[Interface element listing]
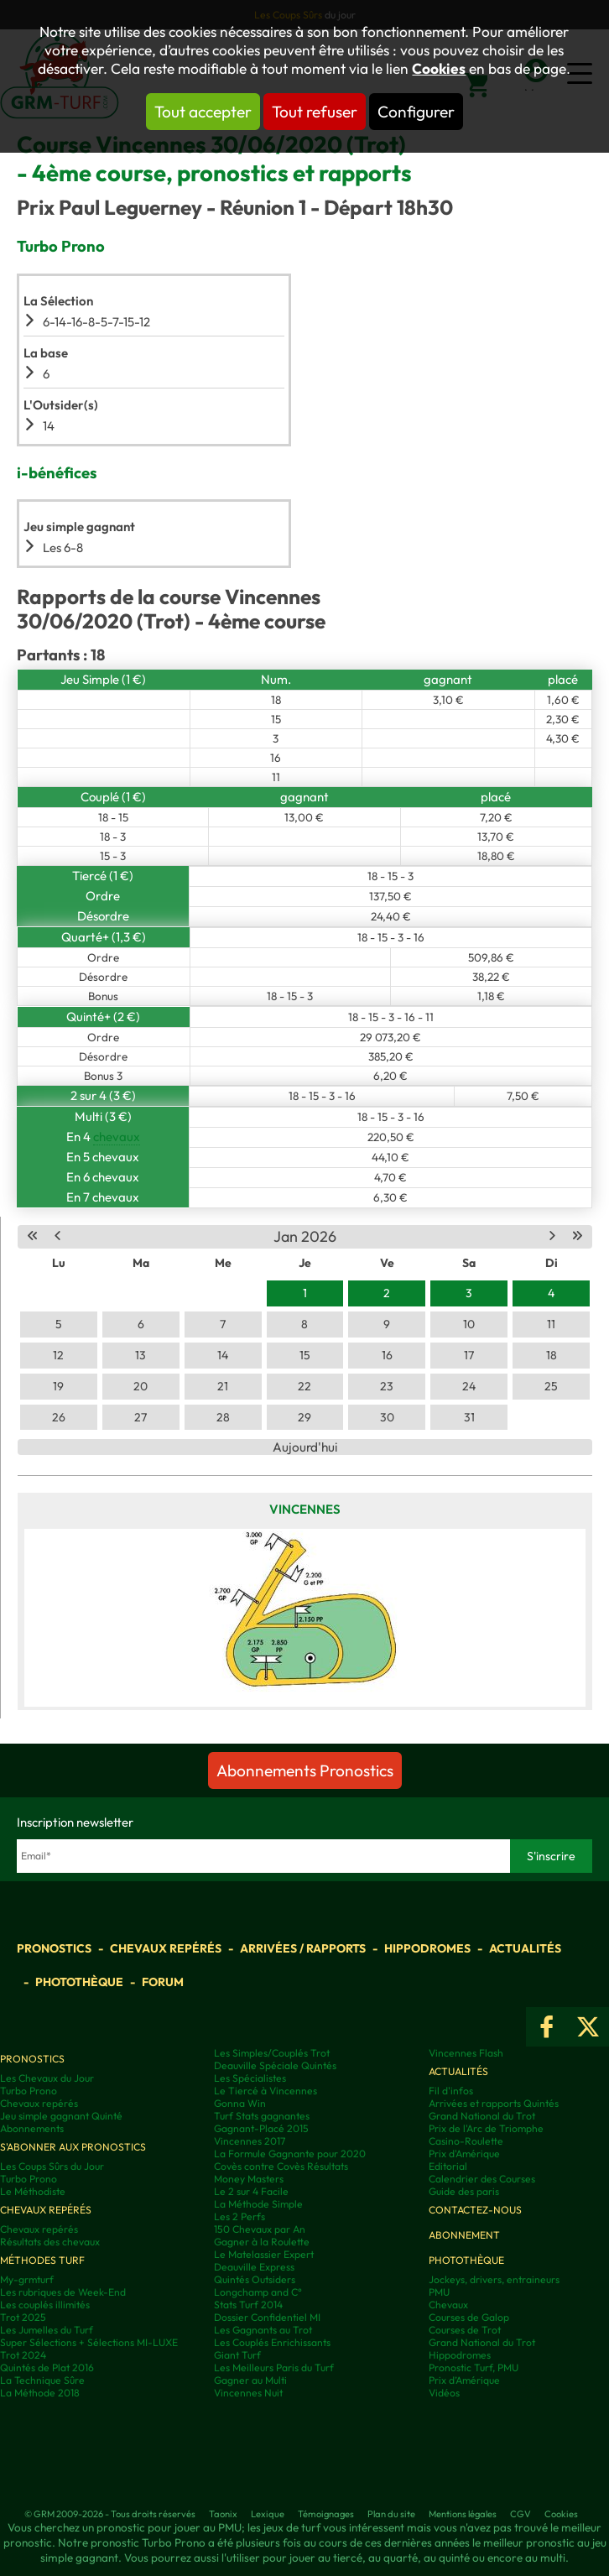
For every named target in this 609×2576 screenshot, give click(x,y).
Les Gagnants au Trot (263, 2329)
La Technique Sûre (42, 2380)
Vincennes (305, 1509)
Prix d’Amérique (464, 2380)
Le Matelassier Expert (264, 2254)
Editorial (448, 2166)
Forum (163, 1981)
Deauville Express (254, 2267)
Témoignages (326, 2514)
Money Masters (249, 2178)
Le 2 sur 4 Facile (251, 2191)
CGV (520, 2514)
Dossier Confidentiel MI (267, 2317)
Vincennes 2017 (249, 2141)
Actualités (525, 1948)
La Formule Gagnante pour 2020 (290, 2153)
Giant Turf (237, 2355)
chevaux (116, 1137)
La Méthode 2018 (40, 2392)
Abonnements (32, 2128)
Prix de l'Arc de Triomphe (486, 2128)
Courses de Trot (465, 2329)
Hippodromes (427, 1948)
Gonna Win (240, 2103)
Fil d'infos (451, 2090)
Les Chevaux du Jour (47, 2078)
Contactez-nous (475, 2209)
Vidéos (444, 2392)
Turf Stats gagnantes (262, 2115)
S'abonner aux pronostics (73, 2147)
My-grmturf (27, 2279)
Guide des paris (464, 2191)
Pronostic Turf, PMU (473, 2367)
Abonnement (464, 2235)
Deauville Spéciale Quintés (275, 2065)
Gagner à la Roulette (262, 2241)
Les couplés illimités (45, 2304)
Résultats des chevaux (50, 2241)
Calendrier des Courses (482, 2178)
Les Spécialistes (250, 2078)
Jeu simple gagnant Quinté (61, 2115)
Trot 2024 (23, 2355)
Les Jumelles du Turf (46, 2329)
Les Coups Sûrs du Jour (52, 2166)
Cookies (439, 69)
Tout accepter (203, 112)
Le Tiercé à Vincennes (265, 2090)
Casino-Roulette (466, 2141)
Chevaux (448, 2304)
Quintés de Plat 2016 (47, 2367)
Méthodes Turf (42, 2260)
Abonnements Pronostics (304, 1770)
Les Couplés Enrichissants (272, 2342)
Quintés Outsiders (254, 2279)
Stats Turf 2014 (248, 2304)
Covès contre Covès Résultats (281, 2166)
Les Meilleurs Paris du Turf (274, 2367)
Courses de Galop (469, 2317)
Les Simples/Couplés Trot (272, 2053)
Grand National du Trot (482, 2115)
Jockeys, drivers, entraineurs (494, 2279)
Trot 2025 (23, 2317)
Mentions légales (463, 2514)
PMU (439, 2292)
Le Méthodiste (32, 2191)
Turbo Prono (28, 2090)
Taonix (223, 2514)
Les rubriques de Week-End (63, 2292)
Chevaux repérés (165, 1948)
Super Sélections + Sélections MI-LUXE (89, 2342)
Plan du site (391, 2514)
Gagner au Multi (250, 2380)
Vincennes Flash (466, 2053)
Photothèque (79, 1981)
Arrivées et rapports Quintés (494, 2103)
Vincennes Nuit (248, 2392)
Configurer (416, 112)
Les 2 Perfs (239, 2216)
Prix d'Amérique (464, 2153)
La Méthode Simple (258, 2204)
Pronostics (54, 1948)
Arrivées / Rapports (303, 1948)
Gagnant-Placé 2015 (261, 2128)
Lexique (267, 2514)
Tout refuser (314, 112)
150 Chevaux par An (259, 2229)
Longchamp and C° (258, 2292)
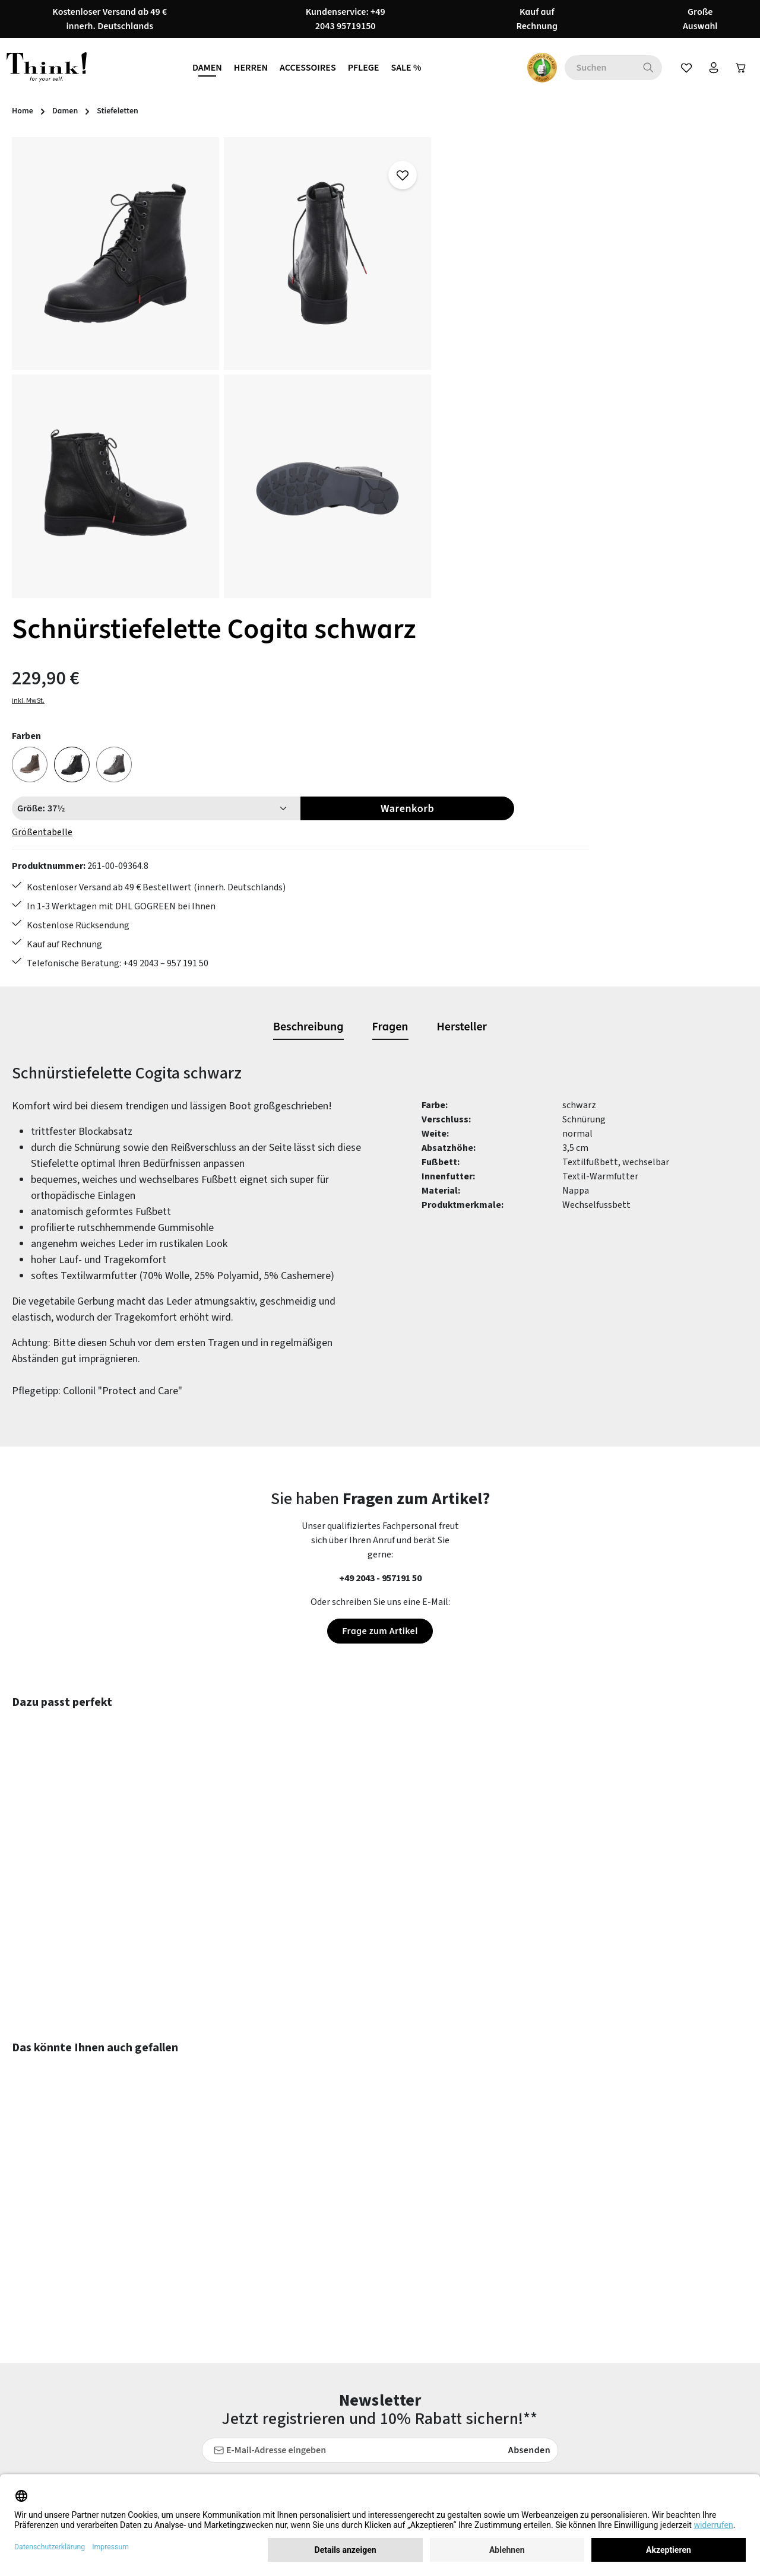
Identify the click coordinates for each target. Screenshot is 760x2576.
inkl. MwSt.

> EXERCISE DESCRIPTION:
List every line of the listing above that includes the string "Arrivées". Case must match.

> FULL SOLUTION:
Arrivées et rapports Quintés (494, 2103)
Arrivées / Rapports (303, 1948)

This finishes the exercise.